▶ _What you have to do_: Pick up the write-up on NBA draft prospects' injury histories below where it stops, and carry it on past the last sentence shown.

▶ _Excerpt provided_:
-- Opening Marker --

DONUT 8: Dion Waiters, G, Syracuse
It seems unlikely Waiters falls this far but he is on Dallas’ wish list and he does have significant injury worth mentioning. He missed his junior year of high school after he broke and tore ligaments in his left ankle. He sprained the same ankle in his sophomore campaign with Syracuse but did not miss any action. Torn ligaments are tricky injuries and can become problematic down the road but, if Phoenix is the team that made him a draft day promise, he will be fine. Aaron Nelson and the Suns staff are the best of the best and revitalized Grant Hill’s career after all his ankle issues.
DONUT 9: Meyers Leonard, C, Ilinois
The 7-footer sprained an ankle and suffered a bruised shoulder while at Illinois but it was an injury that occurred before he got to Champaign that should raise a red flag. Just before joining the Fighting Illini, Leonard suffered a stress fracture in his foot. The mid-foot consists of five tarsometatarsal joints that are formed where the metatarsal bones of the foot meet with the cuboid bone and the three cuneiform bones. The linchpin of these joints is the second joint that is stabilized by a strong ligament known as Lisfranc’s ligament. Often times when the midfoot is injured this ligament will avulse a small piece of bone creating the infamous Lisfranc fracture. The injury is often repaired surgically but fortunately Leonard avoided going under the knife. However this is injury can be extremely difficult to recover from, especially for bigs.
Leonard only missed one game in his two years of college but foot injuries in centers should be looked at extremely carefully. For example, a Lisfranc injury was one of the many problems that ended the career of Houston’s Yao Ming. Meyers may go onto have a great career but he does come with an above-average amount of risk.

-- Closing Marker --

(Recorded data)

-- Opening Marker --

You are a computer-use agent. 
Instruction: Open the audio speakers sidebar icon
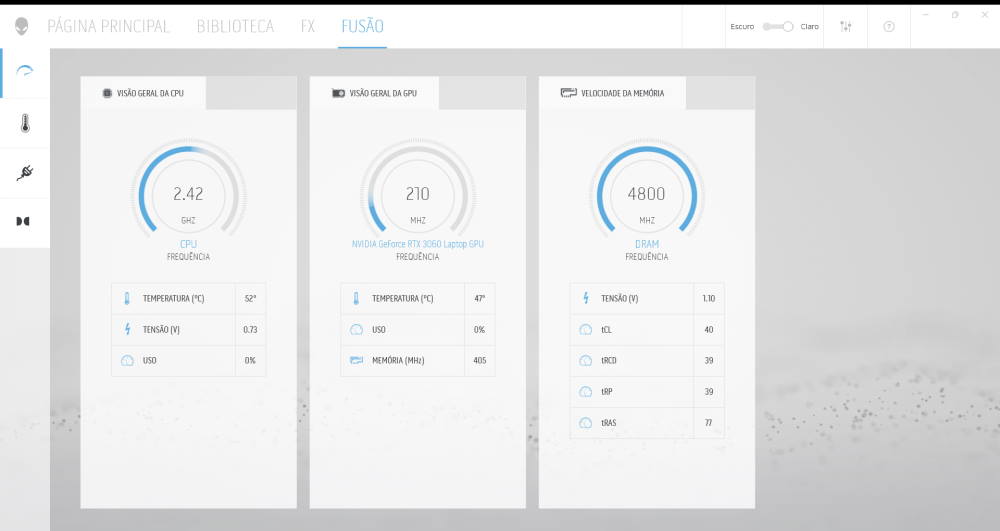click(23, 221)
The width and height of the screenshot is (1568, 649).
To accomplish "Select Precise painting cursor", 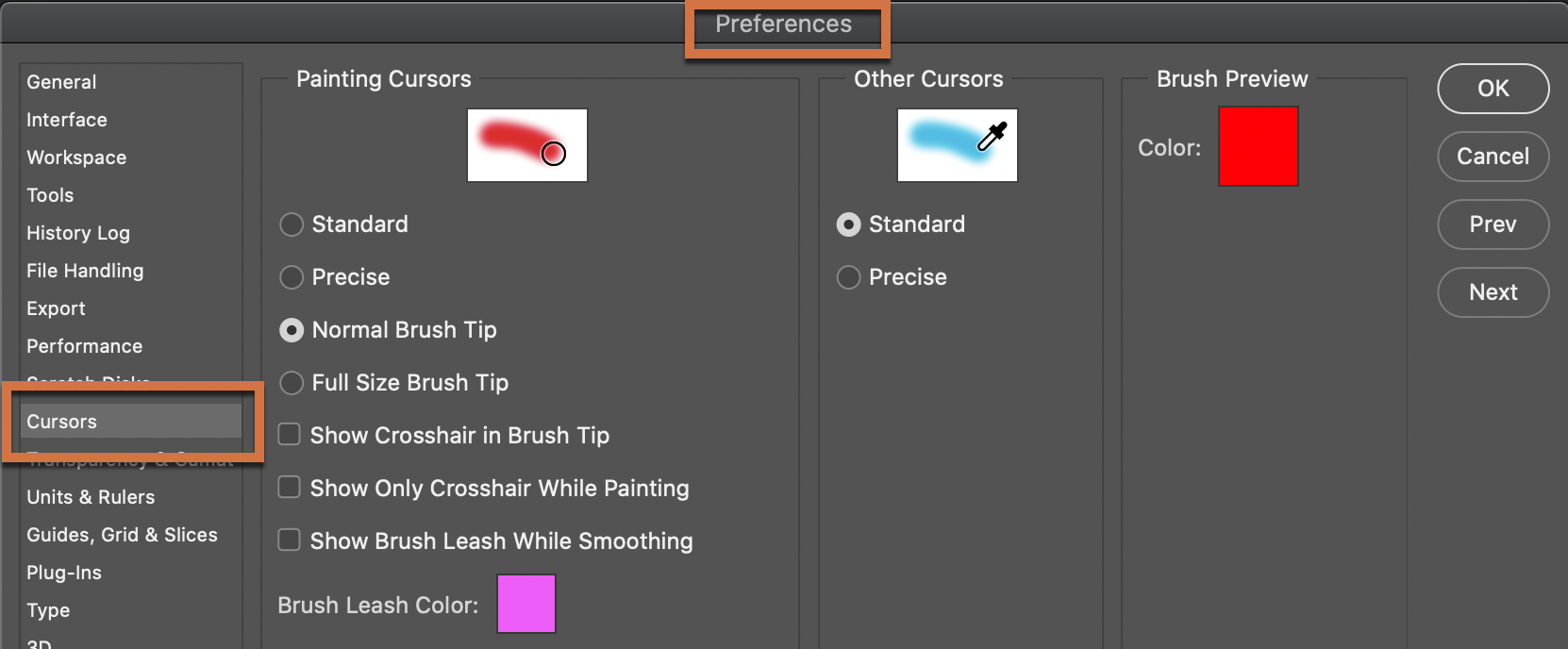I will pos(291,277).
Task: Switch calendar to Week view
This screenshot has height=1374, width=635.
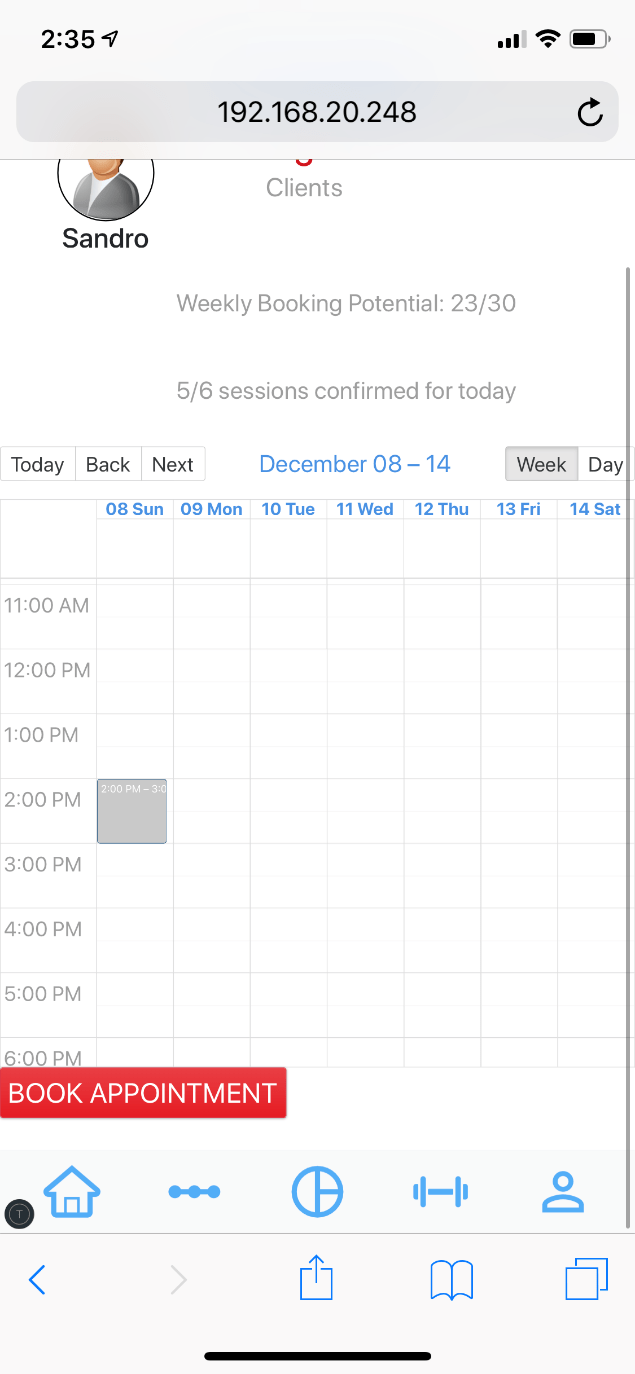Action: point(541,464)
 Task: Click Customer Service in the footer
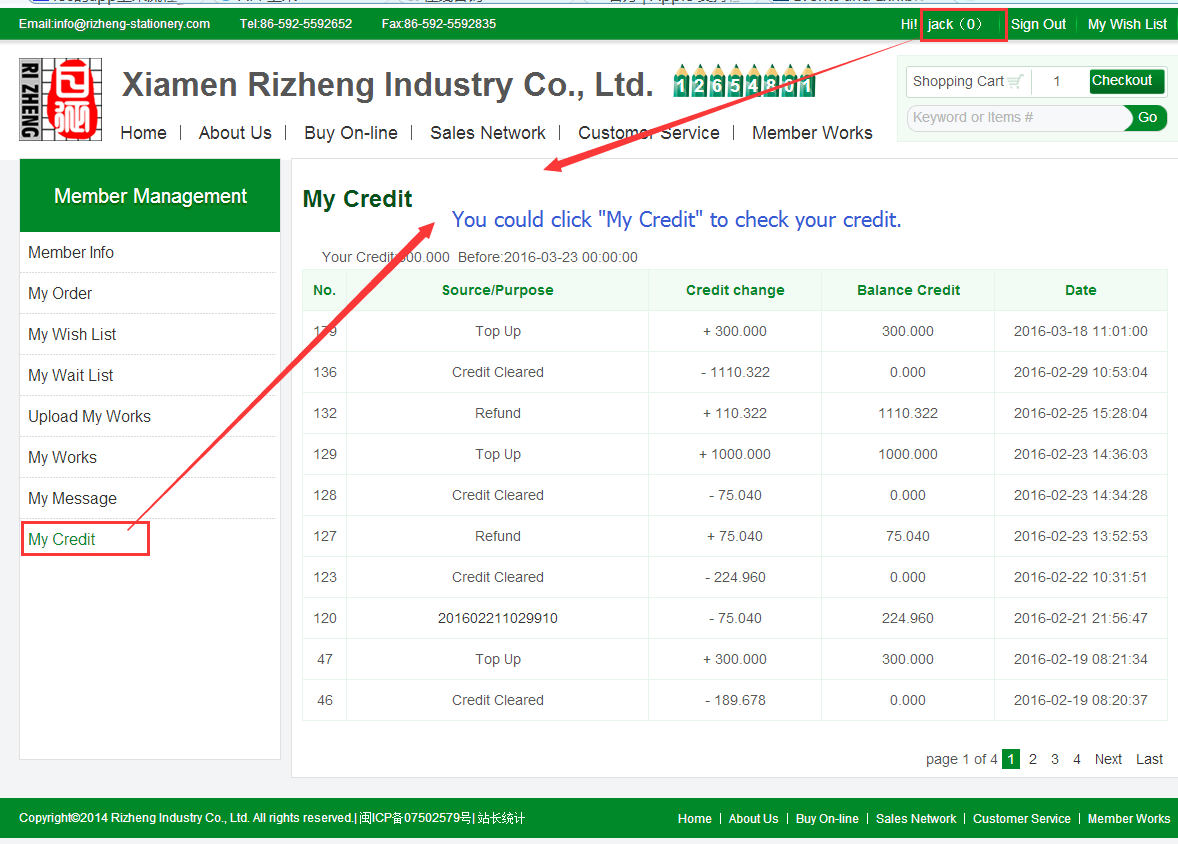tap(1021, 818)
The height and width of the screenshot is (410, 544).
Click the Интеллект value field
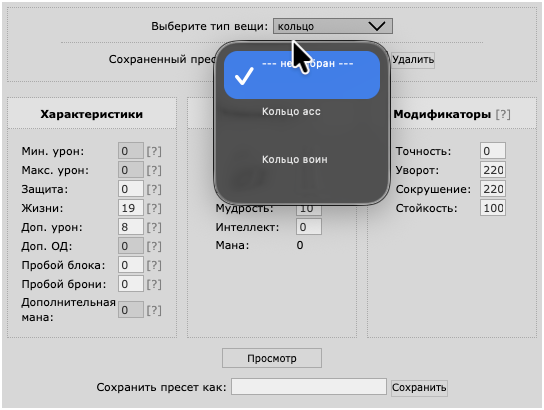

-- Closing Marker --

▶ _Response to this task_:
Sullinger’s name has already surfaced as an injury risk after reports indicate a lingering back issue has resulted in him being medically flagged by doctors. He missed two games this past season with back spasms associated with a bulging disc. The issue remains and Sullinger’s camp is blaming the problem on tight hamstrings. It’s extremely possible that tight muscles in the lower extremity are in fact the cause of the problem but Sullinger’s weight isn’t helping either. His combine measurements put his body fat percentage at 10.7. Only seven other combine participants reached double-figures. Any extra girth would put more undue stress on the lower back, making it a much bigger issue.
Furthermore the back isn’t the only problem. He also dealt with plantar fasciitis, a condition that involves the connective tissue that supports the foot. The fascia is normally durable and able to withstand the increased forces associated with walking, running, and jumping. However if the forces become repetitive or excessive, the plantar fascia can become inflamed and in some cases tear. The condition is bothersome for big men and his added weight would once again work against him. Plantar fascia injuries can linger and players like Joakim Noah, Tony Parker, and Danny Granger all missed considerable amounts of time with the ailment.
The risk on Sullinger is high which is why he could be available for the Mavs in the first place. He could be a steal for Dallas and time spent with Smith, Robert Hackett, and the rest of the Dallas athletic training staff could actually help minimize his associated risk. Still, of all the players associated with Dallas, he remains the one with the most red flags.